[How to complete this task]:
Word for word, restate every line of the material.

[Data for this task]:
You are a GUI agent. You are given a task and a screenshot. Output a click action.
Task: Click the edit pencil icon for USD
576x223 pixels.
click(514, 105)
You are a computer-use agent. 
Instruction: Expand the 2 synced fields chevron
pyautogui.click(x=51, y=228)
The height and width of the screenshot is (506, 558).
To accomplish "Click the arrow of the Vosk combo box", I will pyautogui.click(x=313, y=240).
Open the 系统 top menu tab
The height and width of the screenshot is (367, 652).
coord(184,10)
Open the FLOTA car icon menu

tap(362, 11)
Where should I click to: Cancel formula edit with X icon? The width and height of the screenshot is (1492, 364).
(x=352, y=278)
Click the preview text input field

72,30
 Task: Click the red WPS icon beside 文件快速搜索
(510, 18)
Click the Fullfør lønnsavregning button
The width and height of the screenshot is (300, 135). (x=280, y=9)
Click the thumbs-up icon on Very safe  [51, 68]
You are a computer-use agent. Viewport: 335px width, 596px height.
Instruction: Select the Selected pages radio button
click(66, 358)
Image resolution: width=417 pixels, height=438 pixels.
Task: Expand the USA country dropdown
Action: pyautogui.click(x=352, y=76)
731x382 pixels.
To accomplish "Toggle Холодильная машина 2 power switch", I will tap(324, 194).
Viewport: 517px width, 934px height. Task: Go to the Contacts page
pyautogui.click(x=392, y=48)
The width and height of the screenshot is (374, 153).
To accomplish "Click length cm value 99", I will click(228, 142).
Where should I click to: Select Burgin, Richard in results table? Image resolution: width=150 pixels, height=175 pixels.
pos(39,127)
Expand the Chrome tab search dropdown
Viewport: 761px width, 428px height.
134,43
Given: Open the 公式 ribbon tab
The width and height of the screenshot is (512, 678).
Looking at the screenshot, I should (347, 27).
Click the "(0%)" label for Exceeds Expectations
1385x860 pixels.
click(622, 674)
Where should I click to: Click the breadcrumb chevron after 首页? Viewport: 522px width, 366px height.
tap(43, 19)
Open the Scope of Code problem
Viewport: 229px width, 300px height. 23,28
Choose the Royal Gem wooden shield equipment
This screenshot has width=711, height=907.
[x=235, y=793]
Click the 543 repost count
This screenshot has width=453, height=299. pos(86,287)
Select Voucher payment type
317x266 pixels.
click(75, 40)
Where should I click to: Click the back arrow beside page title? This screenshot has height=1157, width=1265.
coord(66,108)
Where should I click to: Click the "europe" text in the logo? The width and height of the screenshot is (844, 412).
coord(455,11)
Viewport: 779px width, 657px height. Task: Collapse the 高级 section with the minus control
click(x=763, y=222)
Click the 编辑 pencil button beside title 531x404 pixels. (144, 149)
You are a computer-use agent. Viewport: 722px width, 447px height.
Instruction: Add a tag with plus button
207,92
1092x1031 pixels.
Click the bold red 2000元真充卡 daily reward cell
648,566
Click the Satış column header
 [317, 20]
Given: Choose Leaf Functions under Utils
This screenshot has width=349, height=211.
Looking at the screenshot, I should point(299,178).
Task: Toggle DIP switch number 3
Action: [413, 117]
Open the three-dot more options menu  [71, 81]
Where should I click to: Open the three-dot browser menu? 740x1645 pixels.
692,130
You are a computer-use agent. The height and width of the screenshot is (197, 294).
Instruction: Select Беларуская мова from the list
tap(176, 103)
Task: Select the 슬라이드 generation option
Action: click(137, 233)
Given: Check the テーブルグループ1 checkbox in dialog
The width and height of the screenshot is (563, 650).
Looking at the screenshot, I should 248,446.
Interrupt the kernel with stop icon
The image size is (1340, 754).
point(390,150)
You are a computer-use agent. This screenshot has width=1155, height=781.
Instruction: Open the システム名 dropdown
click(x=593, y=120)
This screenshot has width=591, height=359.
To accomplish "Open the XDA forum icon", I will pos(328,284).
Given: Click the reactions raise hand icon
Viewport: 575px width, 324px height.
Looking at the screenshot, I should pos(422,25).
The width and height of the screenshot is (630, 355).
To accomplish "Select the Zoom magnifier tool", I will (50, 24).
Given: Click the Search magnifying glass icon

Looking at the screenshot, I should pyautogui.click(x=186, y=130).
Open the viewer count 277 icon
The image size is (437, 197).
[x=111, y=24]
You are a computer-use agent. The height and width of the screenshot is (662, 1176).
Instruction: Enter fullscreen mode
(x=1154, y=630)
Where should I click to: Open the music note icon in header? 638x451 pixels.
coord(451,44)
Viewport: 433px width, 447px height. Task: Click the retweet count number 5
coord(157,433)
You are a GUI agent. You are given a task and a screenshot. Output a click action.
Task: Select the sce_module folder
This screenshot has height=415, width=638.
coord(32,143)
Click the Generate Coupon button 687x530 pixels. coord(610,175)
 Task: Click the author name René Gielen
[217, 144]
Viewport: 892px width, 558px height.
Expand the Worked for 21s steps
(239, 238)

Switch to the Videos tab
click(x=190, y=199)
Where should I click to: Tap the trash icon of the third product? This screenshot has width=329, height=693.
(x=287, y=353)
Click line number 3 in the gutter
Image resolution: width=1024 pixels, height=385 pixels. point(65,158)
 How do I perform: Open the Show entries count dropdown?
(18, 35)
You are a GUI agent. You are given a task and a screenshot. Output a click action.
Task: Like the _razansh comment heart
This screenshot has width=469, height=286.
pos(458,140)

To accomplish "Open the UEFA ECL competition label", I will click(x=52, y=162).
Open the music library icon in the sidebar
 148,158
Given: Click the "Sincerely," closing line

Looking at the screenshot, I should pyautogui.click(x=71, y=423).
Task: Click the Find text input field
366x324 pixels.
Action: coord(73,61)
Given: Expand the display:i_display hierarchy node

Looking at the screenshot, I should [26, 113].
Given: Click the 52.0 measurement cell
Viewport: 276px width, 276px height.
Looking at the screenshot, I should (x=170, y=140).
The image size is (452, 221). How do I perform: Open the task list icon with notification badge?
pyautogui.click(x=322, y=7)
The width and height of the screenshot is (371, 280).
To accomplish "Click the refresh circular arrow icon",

[Result of the task]:
You are a GUI agent. You are given a task and a screenshot. Output a click action.
Task: Click the edit pencil icon for USD
576x223 pixels.
click(514, 105)
You are a computer-use agent. 
Instruction: Expand the 2 synced fields chevron
pyautogui.click(x=51, y=228)
The height and width of the screenshot is (506, 558).
To accomplish "Click the arrow of the Vosk combo box", I will pyautogui.click(x=313, y=240).
Open the 系统 top menu tab
The height and width of the screenshot is (367, 652).
coord(184,10)
Open the FLOTA car icon menu

tap(362, 11)
Where should I click to: Cancel formula edit with X icon? The width and height of the screenshot is (1492, 364).
(x=352, y=278)
Click the preview text input field

72,30
 Task: Click the red WPS icon beside 文件快速搜索
(510, 18)
Click the Fullfør lønnsavregning button
The width and height of the screenshot is (300, 135). (x=280, y=9)
Click the thumbs-up icon on Very safe  [51, 68]
You are a computer-use agent. Viewport: 335px width, 596px height.
Instruction: Select the Selected pages radio button
click(66, 358)
Image resolution: width=417 pixels, height=438 pixels.
Task: Expand the USA country dropdown
Action: pyautogui.click(x=352, y=76)
731x382 pixels.
To accomplish "Toggle Холодильная машина 2 power switch", I will tap(324, 194).
Viewport: 517px width, 934px height. Task: Go to the Contacts page
pyautogui.click(x=392, y=48)
The width and height of the screenshot is (374, 153).
To accomplish "Click length cm value 99", I will click(228, 142).
Where should I click to: Select Burgin, Richard in results table? Image resolution: width=150 pixels, height=175 pixels.
pos(39,127)
Expand the Chrome tab search dropdown
Viewport: 761px width, 428px height.
134,43
Given: Open the 公式 ribbon tab
The width and height of the screenshot is (512, 678).
Looking at the screenshot, I should (347, 27).
Click the "(0%)" label for Exceeds Expectations
1385x860 pixels.
click(622, 674)
Where should I click to: Click the breadcrumb chevron after 首页? Viewport: 522px width, 366px height.
tap(43, 19)
Open the Scope of Code problem
Viewport: 229px width, 300px height. 23,28
Choose the Royal Gem wooden shield equipment
This screenshot has width=711, height=907.
[x=235, y=793]
Click the 543 repost count
This screenshot has width=453, height=299. pos(86,287)
Select Voucher payment type
317x266 pixels.
click(75, 40)
Where should I click to: Click the back arrow beside page title? This screenshot has height=1157, width=1265.
coord(66,108)
Where should I click to: Click the "europe" text in the logo? The width and height of the screenshot is (844, 412).
coord(455,11)
Viewport: 779px width, 657px height. Task: Collapse the 高级 section with the minus control
click(x=763, y=222)
Click the 编辑 pencil button beside title 531x404 pixels. (144, 149)
You are a computer-use agent. Viewport: 722px width, 447px height.
Instruction: Add a tag with plus button
207,92
1092x1031 pixels.
Click the bold red 2000元真充卡 daily reward cell
648,566
Click the Satış column header
 [317, 20]
Given: Choose Leaf Functions under Utils
This screenshot has width=349, height=211.
Looking at the screenshot, I should point(299,178).
Task: Toggle DIP switch number 3
Action: [413, 117]
Open the three-dot more options menu  [71, 81]
Where should I click to: Open the three-dot browser menu? 740x1645 pixels.
692,130
You are a computer-use agent. The height and width of the screenshot is (197, 294).
Instruction: Select Беларуская мова from the list
tap(176, 103)
Task: Select the 슬라이드 generation option
Action: click(137, 233)
Given: Check the テーブルグループ1 checkbox in dialog
The width and height of the screenshot is (563, 650).
Looking at the screenshot, I should 248,446.
Interrupt the kernel with stop icon
The image size is (1340, 754).
point(390,150)
You are a computer-use agent. This screenshot has width=1155, height=781.
Instruction: Open the システム名 dropdown
click(x=593, y=120)
This screenshot has width=591, height=359.
To accomplish "Open the XDA forum icon", I will pos(328,284).
Given: Click the reactions raise hand icon
Viewport: 575px width, 324px height.
Looking at the screenshot, I should pos(422,25).
The width and height of the screenshot is (630, 355).
To accomplish "Select the Zoom magnifier tool", I will (50, 24).
Given: Click the Search magnifying glass icon

Looking at the screenshot, I should pyautogui.click(x=186, y=130).
Open the viewer count 277 icon
The image size is (437, 197).
[x=111, y=24]
You are a computer-use agent. The height and width of the screenshot is (662, 1176).
Instruction: Enter fullscreen mode
(x=1154, y=630)
Where should I click to: Open the music note icon in header? 638x451 pixels.
coord(451,44)
Viewport: 433px width, 447px height. Task: Click the retweet count number 5
coord(157,433)
You are a GUI agent. You are given a task and a screenshot. Output a click action.
Task: Select the sce_module folder
This screenshot has height=415, width=638.
coord(32,143)
Click the Generate Coupon button 687x530 pixels. coord(610,175)
 Task: Click the author name René Gielen
[217, 144]
Viewport: 892px width, 558px height.
Expand the Worked for 21s steps
(239, 238)

Switch to the Videos tab
click(x=190, y=199)
Where should I click to: Tap the trash icon of the third product? This screenshot has width=329, height=693.
(x=287, y=353)
Click line number 3 in the gutter
Image resolution: width=1024 pixels, height=385 pixels. point(65,158)
 How do I perform: Open the Show entries count dropdown?
(18, 35)
You are a GUI agent. You are given a task and a screenshot. Output a click action.
Task: Like the _razansh comment heart
This screenshot has width=469, height=286.
pos(458,140)

To accomplish "Open the UEFA ECL competition label", I will click(x=52, y=162).
Open the music library icon in the sidebar
 148,158
Given: Click the "Sincerely," closing line

Looking at the screenshot, I should pyautogui.click(x=71, y=423).
Task: Click the Find text input field
366x324 pixels.
Action: coord(73,61)
Given: Expand the display:i_display hierarchy node

Looking at the screenshot, I should [26, 113].
Given: Click the 52.0 measurement cell
Viewport: 276px width, 276px height.
Looking at the screenshot, I should (x=170, y=140).
The image size is (452, 221). How do I perform: Open the task list icon with notification badge?
pyautogui.click(x=322, y=7)
The width and height of the screenshot is (371, 280).
To accomplish "Click the refresh circular arrow icon",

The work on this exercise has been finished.